● **WORK REQUEST**
Keep images out and repeat all data exactly.

↓

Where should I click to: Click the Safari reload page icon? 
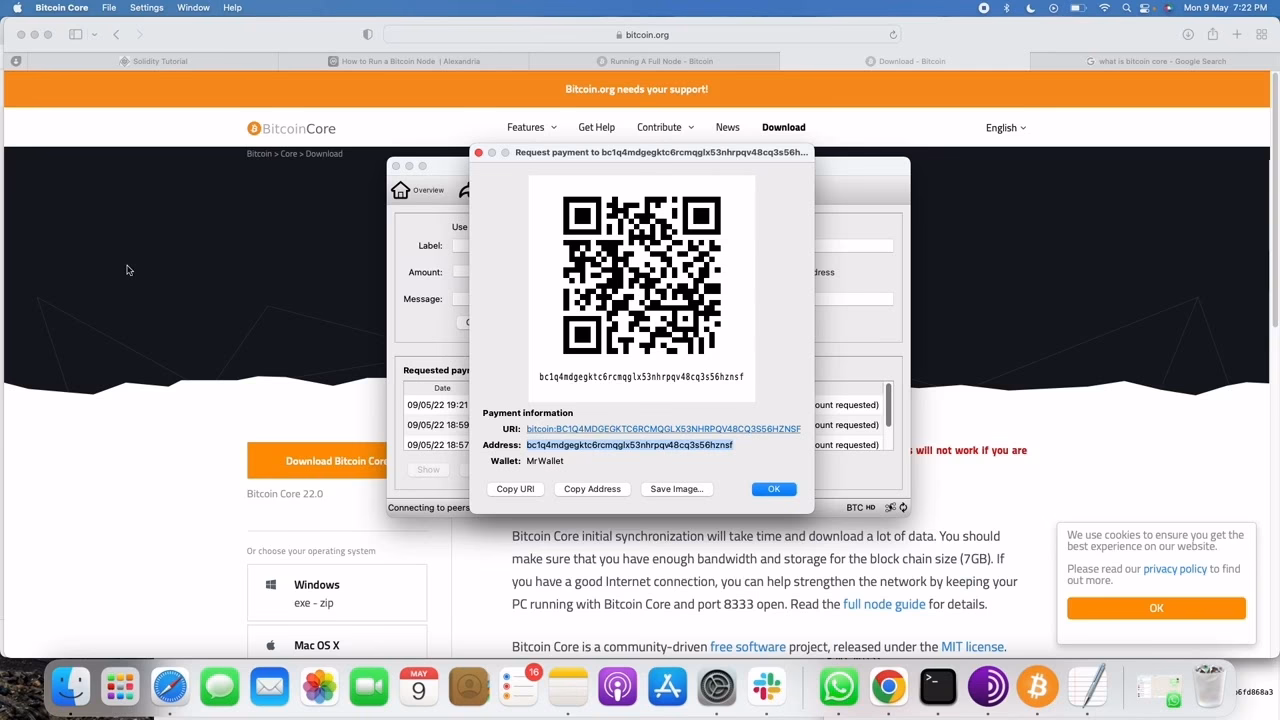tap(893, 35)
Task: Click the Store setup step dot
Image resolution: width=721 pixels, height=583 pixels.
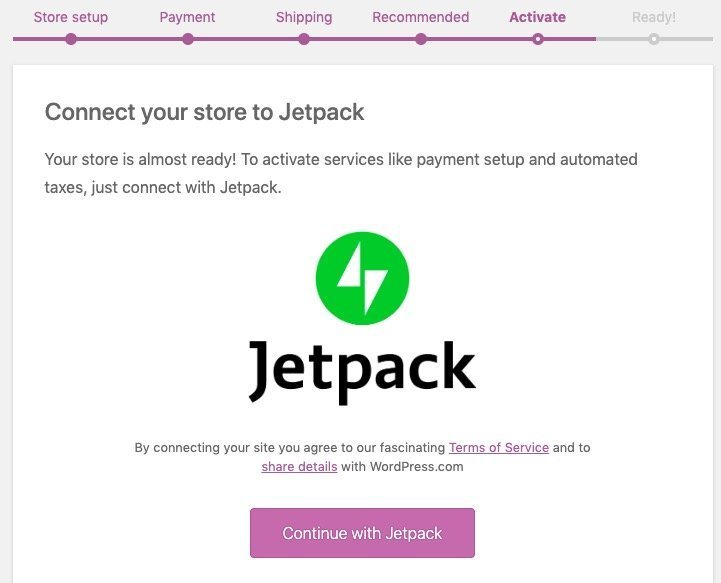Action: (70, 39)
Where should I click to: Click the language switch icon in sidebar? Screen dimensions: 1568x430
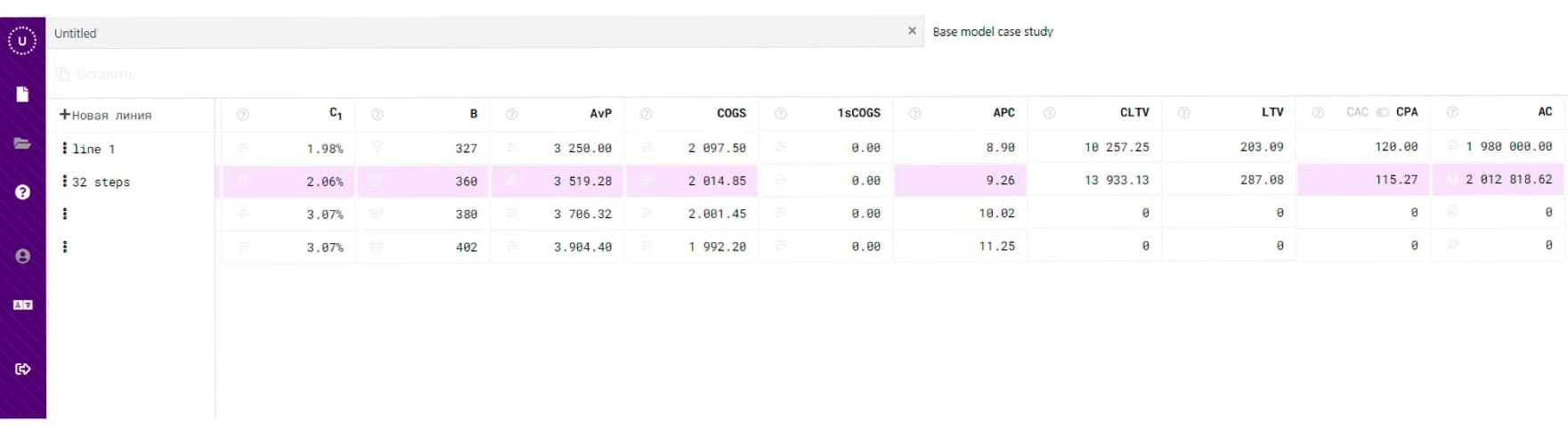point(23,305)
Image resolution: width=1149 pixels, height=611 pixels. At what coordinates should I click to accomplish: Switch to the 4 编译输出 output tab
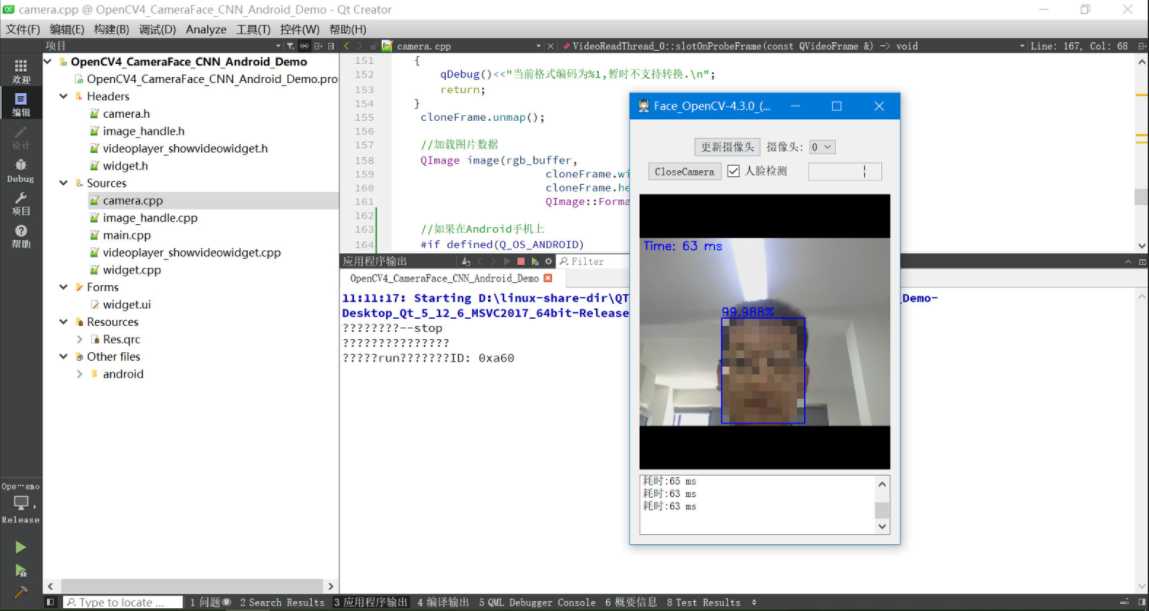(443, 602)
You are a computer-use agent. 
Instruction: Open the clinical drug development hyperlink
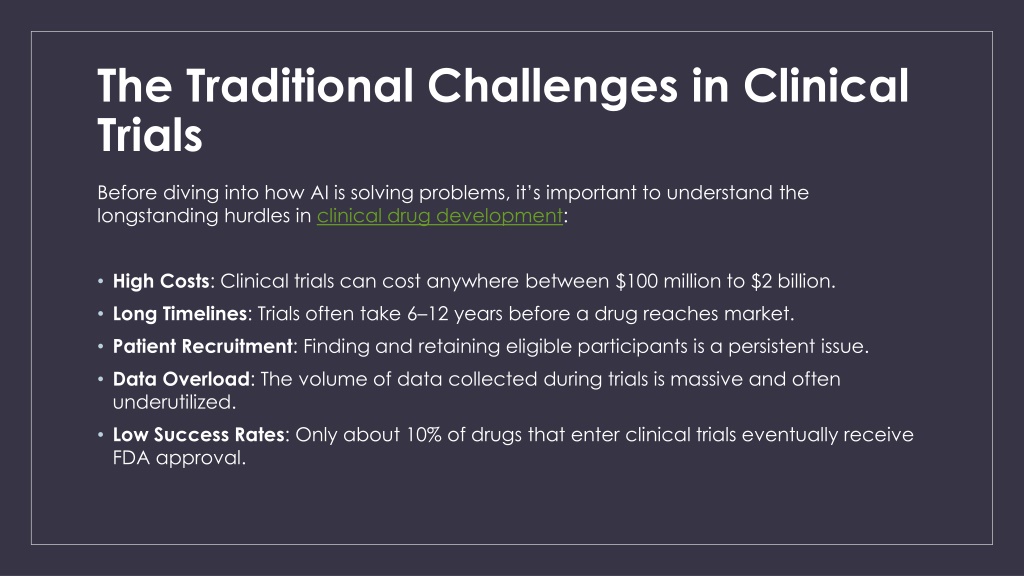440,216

↑

● **ANSWER**
Where should I click to: Click the Safari reload page icon? 
tap(893, 35)
Task: Click the Store setup step dot
Image resolution: width=721 pixels, height=583 pixels.
Action: (70, 39)
Where should I click to: Click the language switch icon in sidebar? Screen dimensions: 1568x430
point(23,305)
Image resolution: width=1149 pixels, height=611 pixels. At what coordinates should I click to accomplish: Switch to the 4 编译输出 output tab
(443, 602)
You are a computer-use agent. 
Instruction: Open the clinical drug development hyperlink
440,216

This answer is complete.